## Activity 1
Answer these questions using the discussion of coffee and erectile dysfunction:
(a) How many men did the present prospective investigation include?
(b) What was the sample size of the earlier cross-sectional study?
(c) What percentage of men drank 4 cups/day or more of decaffeinated coffee?
## Activity 2
Translate this sentence from the discussion of coffee and erectile dysfunction into Spanish: "Second, there is no strong biological plausibility between decaffeinated coffee intake and ED."
## Activity 3
Continue the discussion of coffee and erectile dysfunction, picking up after its final sentence.

## Text for analysis
•••••

In the present large observational study that investigated prospectively the association of coffee intake with ED, we observed no significant associations between intakes of total and regular coffee and ED. For decaffeinated coffee intake, there was a significant association after comparing the highest with the lowest intake and also a significant trend. In stratified analyses, none of the modifiable lifestyle factors influenced the association of coffee intake with ED, though the positive association between decaffeinated coffee and ED was observed most strongly in the stratum of current smokers, and possibly suggests residual confounding.

Coffee intake has potential health benefits for various health outcomes (27–30). Yet, the present prospective investigation, which included 21,403 men followed for 10 years with a 34% rate of patients with incident ED (n = 7,298), did not support this association. Unlike in other studies in which investigators found potential associations that could potentially be the result of residual confounding (31), we controlled for a large number of confounders (e.g., sleep problems).

Relatively few studies have investigated the independent association between coffee intake and ED in prospective population-based studies, including our previous study (19), in which we found an inverse association. However, in that previous study, we used cross-sectional data and a smaller sample size (n = 3,724). In a population-based prospective study of 202 patients with incident ED among Finnish men with 5 years of follow-up, Shiri et al. (9) found no association between coffee consumption and ED. No data were provided on decaffeinated coffee intake.

Some aspects of our prospective study merit discussion. Although we observed an increased risk for ED in men who consumed 4 cups/day or more of decaffeinated coffee compared with those who consumed 0 cups/day, we interpret these findings cautiously for the following reasons. First, only 0.9% of men consumed 4 of cups/day or more of decaffeinated coffee. Second, there is no strong biological plausibility between decaffeinated coffee intake and ED. During the process of decaffeination, some of the polyphenols and anti-inflammatory compounds may be removed (32–36), but we found no association between regular coffee consumption and ED. It is possible that deleterious chemical compounds may be added to the decaffeinated coffee in the process of decaffeination (34–39). Third, heavy drinkers of decaffeinated coffee had an unusual lifestyle, with comorbid characteristics such as higher BMI, more current and past smoking history, as well as more hypertension, high cholesterol and higher alcohol consumption, but they also had slightly better diets (Alternative Healthy Eating Index score). Interestingly, we observed an association between decaffeinated coffee intake and ED only among current smokers, suggesting that residual confounding may have accounted for the association.

•••••

## Supplied data
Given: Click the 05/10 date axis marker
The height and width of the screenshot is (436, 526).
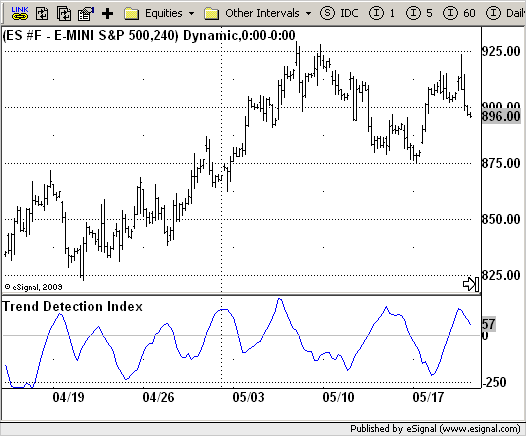Looking at the screenshot, I should pyautogui.click(x=338, y=397).
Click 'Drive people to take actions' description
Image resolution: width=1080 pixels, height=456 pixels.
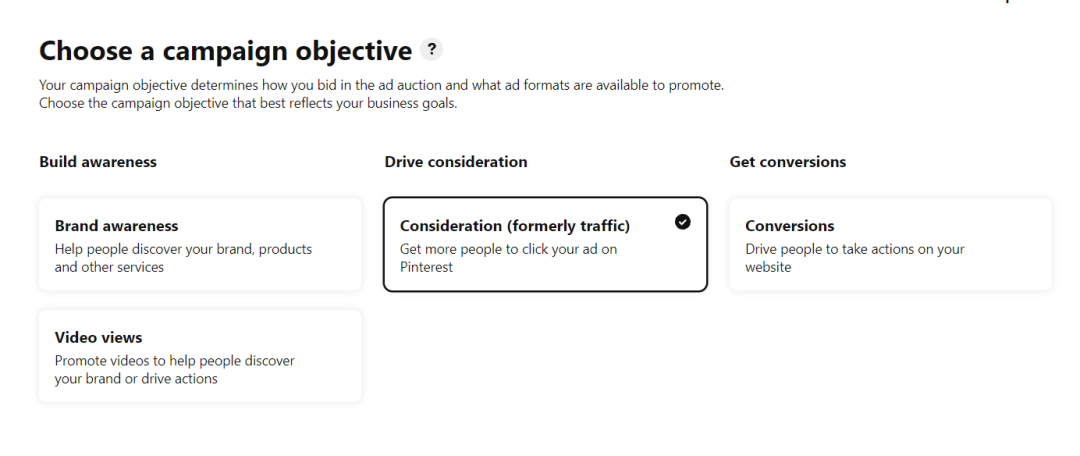coord(855,258)
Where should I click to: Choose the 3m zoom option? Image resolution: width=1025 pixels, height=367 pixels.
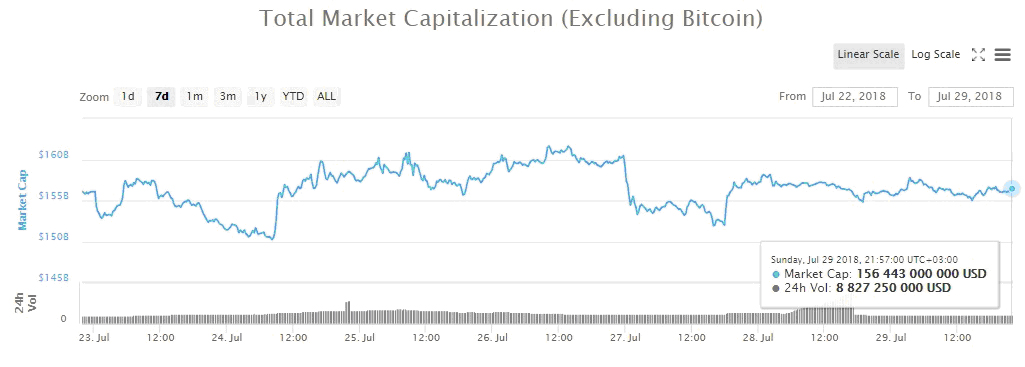coord(227,97)
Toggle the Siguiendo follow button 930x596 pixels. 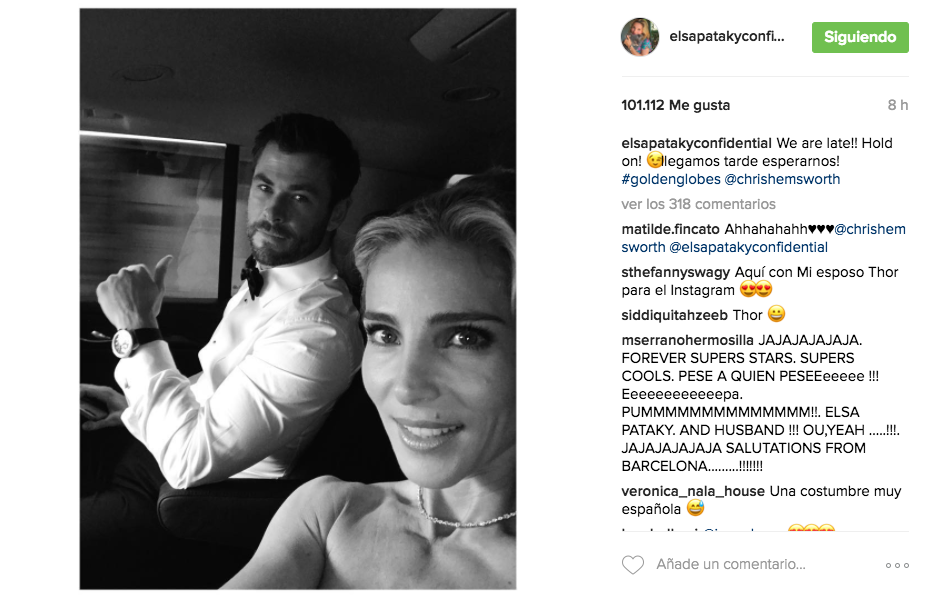pos(860,37)
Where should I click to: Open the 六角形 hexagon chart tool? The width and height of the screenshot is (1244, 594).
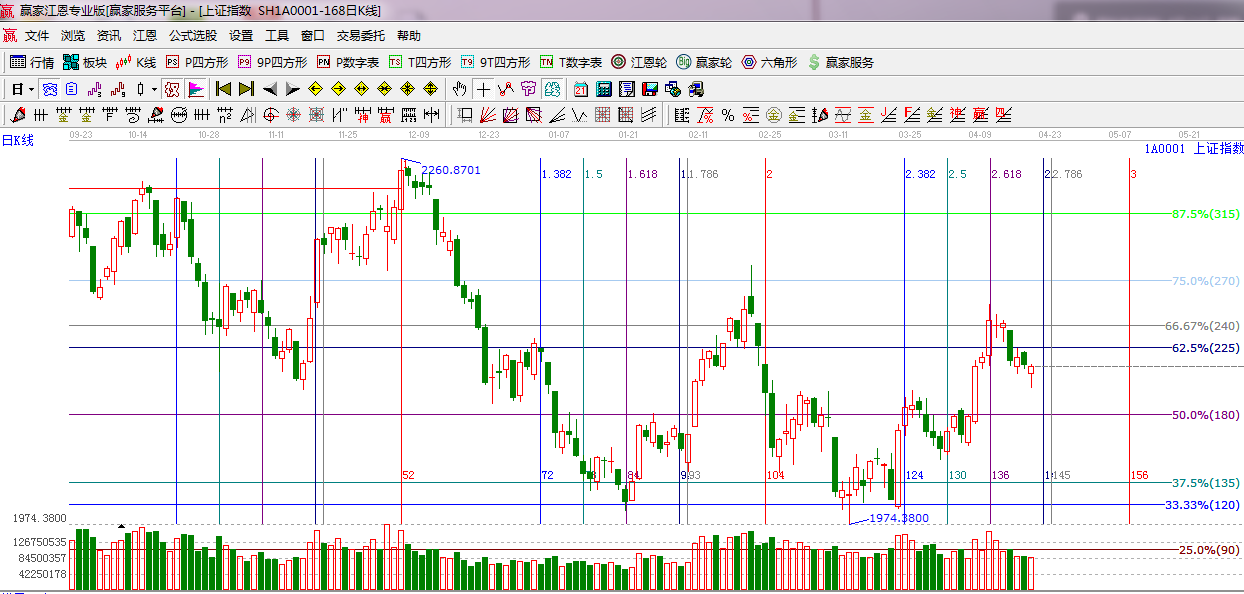coord(769,62)
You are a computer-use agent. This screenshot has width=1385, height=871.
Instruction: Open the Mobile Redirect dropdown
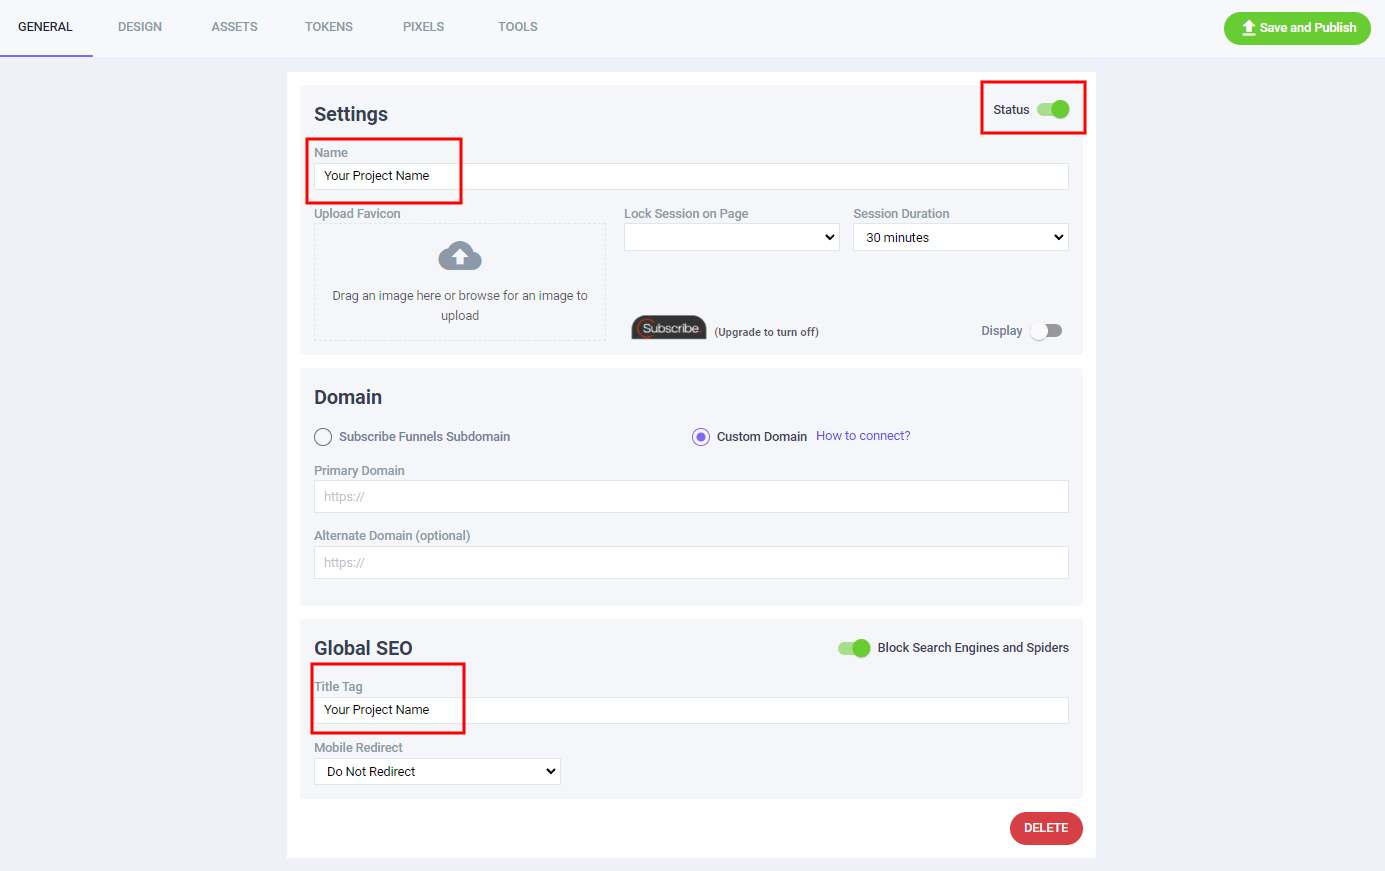coord(437,772)
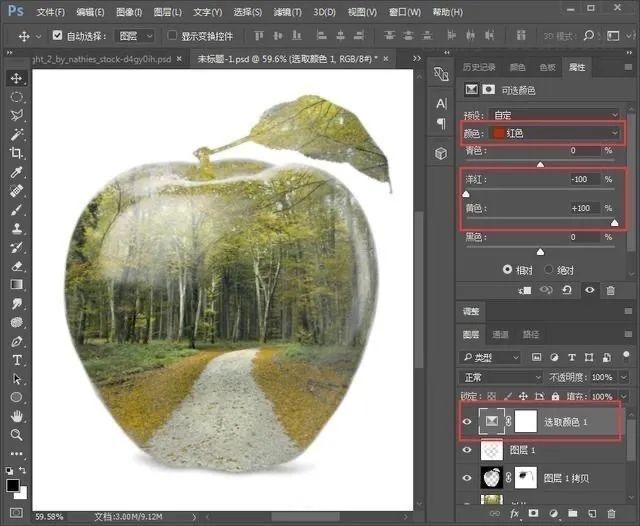
Task: Select the Move tool
Action: pos(17,78)
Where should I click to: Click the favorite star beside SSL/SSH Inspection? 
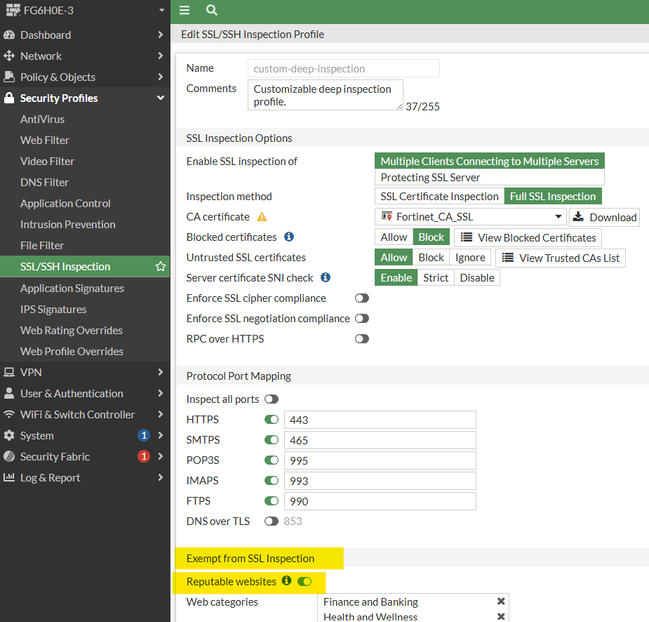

•••••

## Final answer 1
(a) 21,403 men
(b) 3,724
(c) 0.9%

## Final answer 2
En segundo lugar, no existe una plausibilidad biológica sólida entre el consumo de café descafeinado y la DE.

## Final answer 3
Strengths of the present study include the large sample size, number of patients with incident ED, long follow-up data from participants, and detailed data on ED risk factors. These strengths increased our statistical power for the categorical comparison groups and generalizability for studies with similar study populations, and also reduced residual confounding because of our well-characterized risk factors. We used repeated measurements and assessed cumulative dietary intake to more accurately assess long-term coffee intake and reduce measurement error. Yet, the present study has some limitations as well. First, definition of ED was self-reported by participants, which will inevitably be imperfect. However, health professionals tend to report medical conditions with high accuracy, and we have previously reported on classic risk factors for ED such as BMI and physical activity (12) which have been confirmed in other populations with more detailed assessments of patients with incident ED. Although we adjusted for several potential confounders, there is still the possibility of confounding from additional unmeasured factors. However, due to our detailed and updated adjustment for confounders, it is unlikely that these would fully account for the observed findings. Second, although detailed assessment of coffee intake was conducted, this was done every 4 years, therefore, any shorter-term (<4 years) fluctuation of the intake could have been missed. However, coffee intake is consistent over time. Third, no data were available on the preparation methods of coffee, information which can provide insight on the alteration of the chemical composition of coffee. Fourth, it is possible that coffee consumption over a longer time period could have influenced risk. Yet, it is notable that coffee consumption is relatively consistent over time and drinking habits during the study period correlated with prior coffee drinking. Fifth, future studies should focus on investigating a nonlinear association between coffee intake and ED. Finally, reverse causation did not seem to play a role in our findings, but it is possible that subtle alterations in health could have influenced coffee consumption even after including a 4-year lag in our sensitivity analyses.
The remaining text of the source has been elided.